#### TASK DESCRIPTION:
Starting with the line that contains "1496x662 pixels.", copy each line exactly through the end of the listing, and omit all pictures.

#### RECORDS FOR THIS TASK:
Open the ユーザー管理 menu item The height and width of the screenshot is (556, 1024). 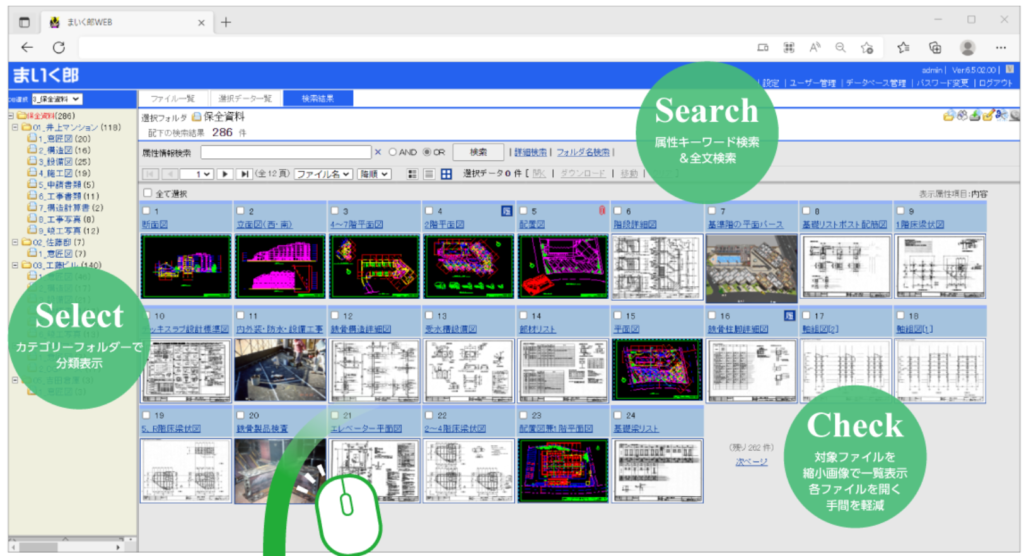[813, 84]
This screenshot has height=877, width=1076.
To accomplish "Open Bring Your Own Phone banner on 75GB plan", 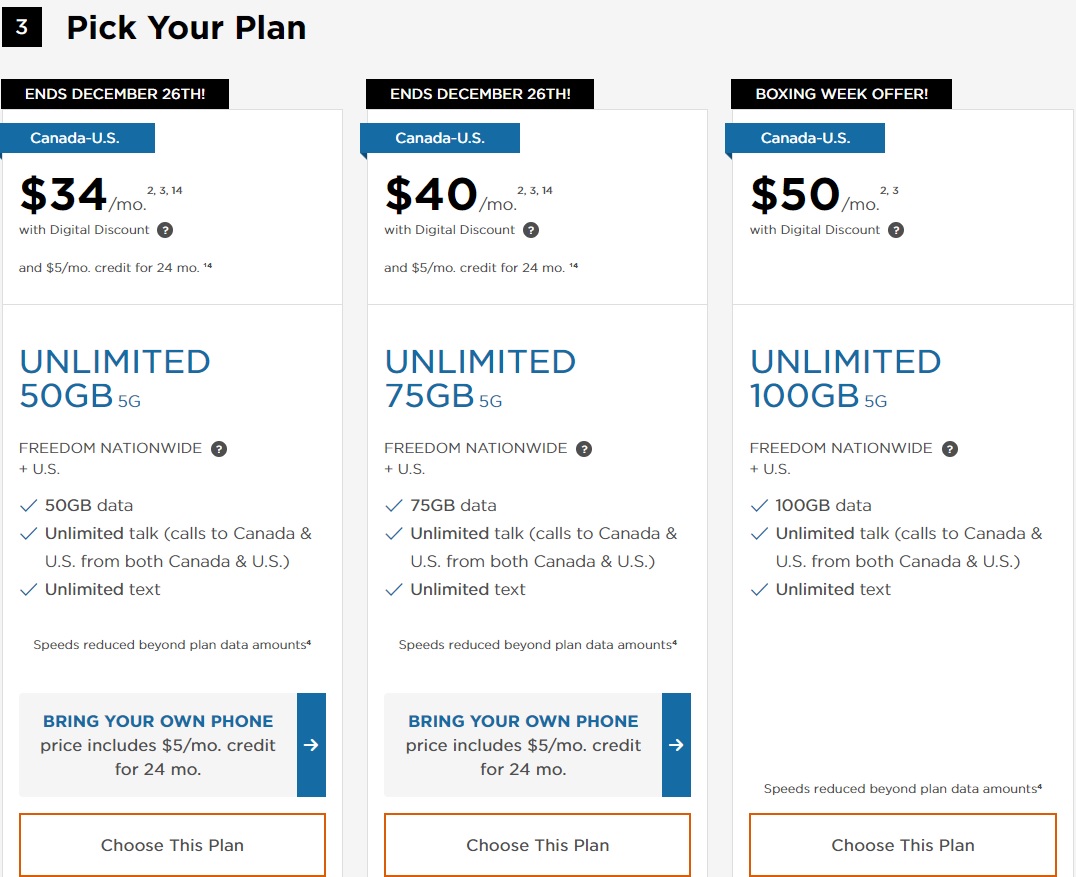I will [x=523, y=745].
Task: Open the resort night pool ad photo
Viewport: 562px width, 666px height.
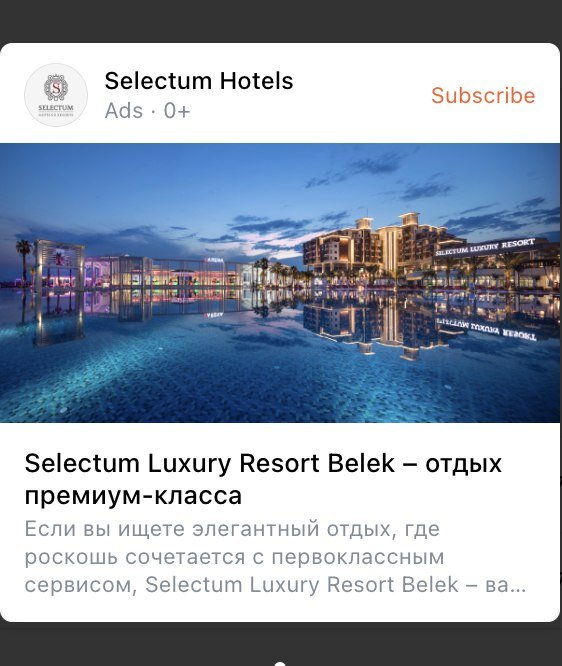Action: coord(280,283)
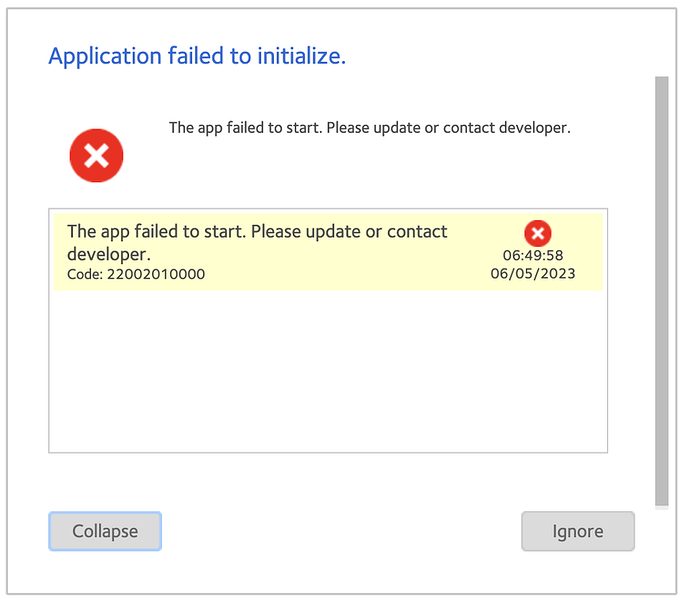Click empty space between Collapse and Ignore buttons
690x600 pixels.
[340, 531]
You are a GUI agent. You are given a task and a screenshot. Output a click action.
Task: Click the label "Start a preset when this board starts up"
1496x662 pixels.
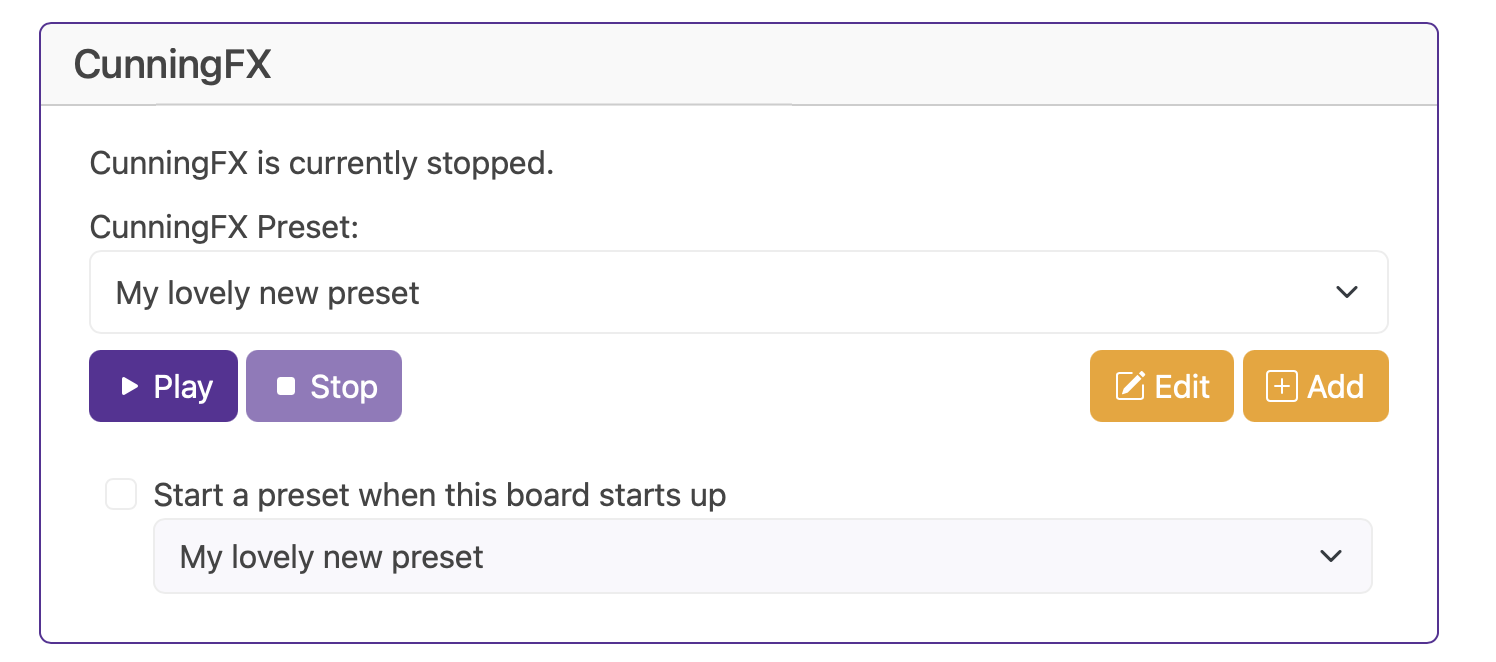[440, 495]
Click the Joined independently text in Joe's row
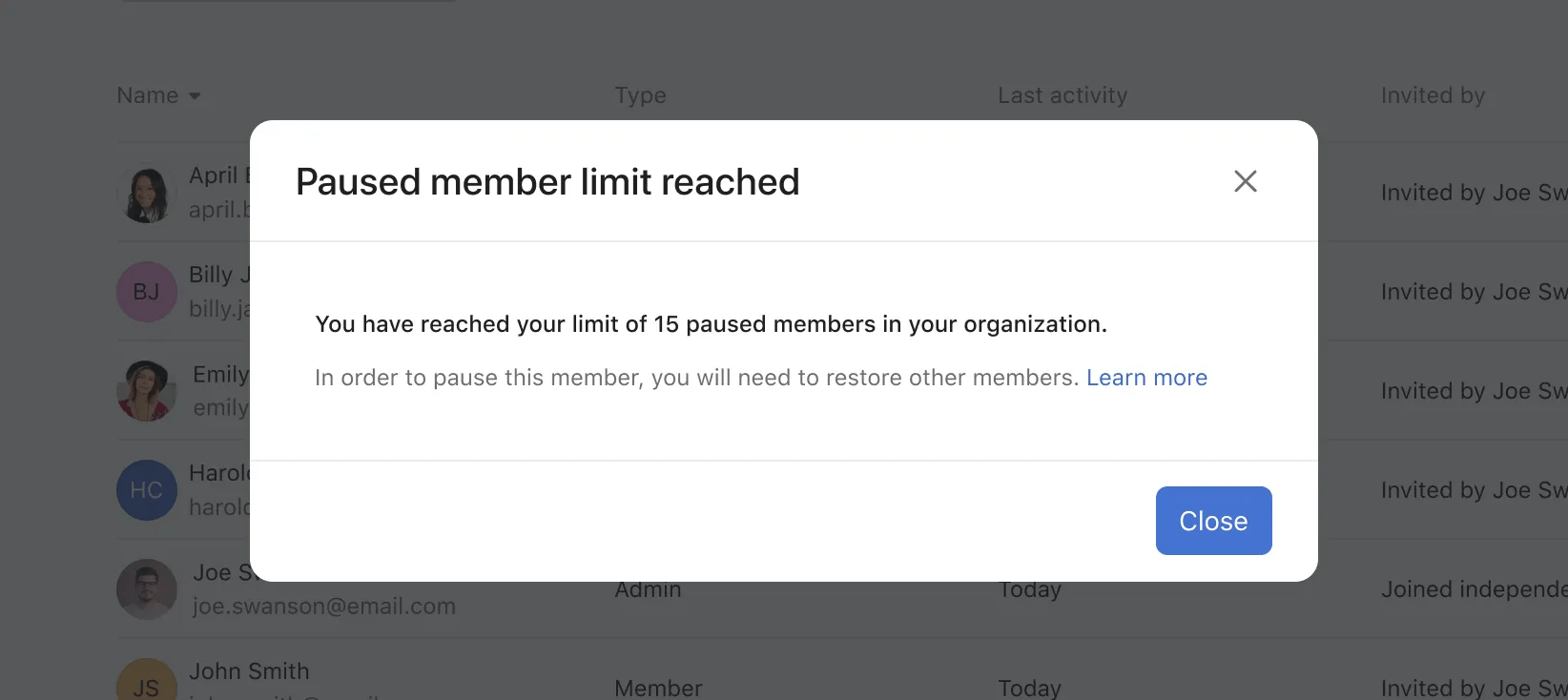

#### TASK ANSWER:
1496x662 pixels.
[440, 495]
Click the Joined independently text in Joe's row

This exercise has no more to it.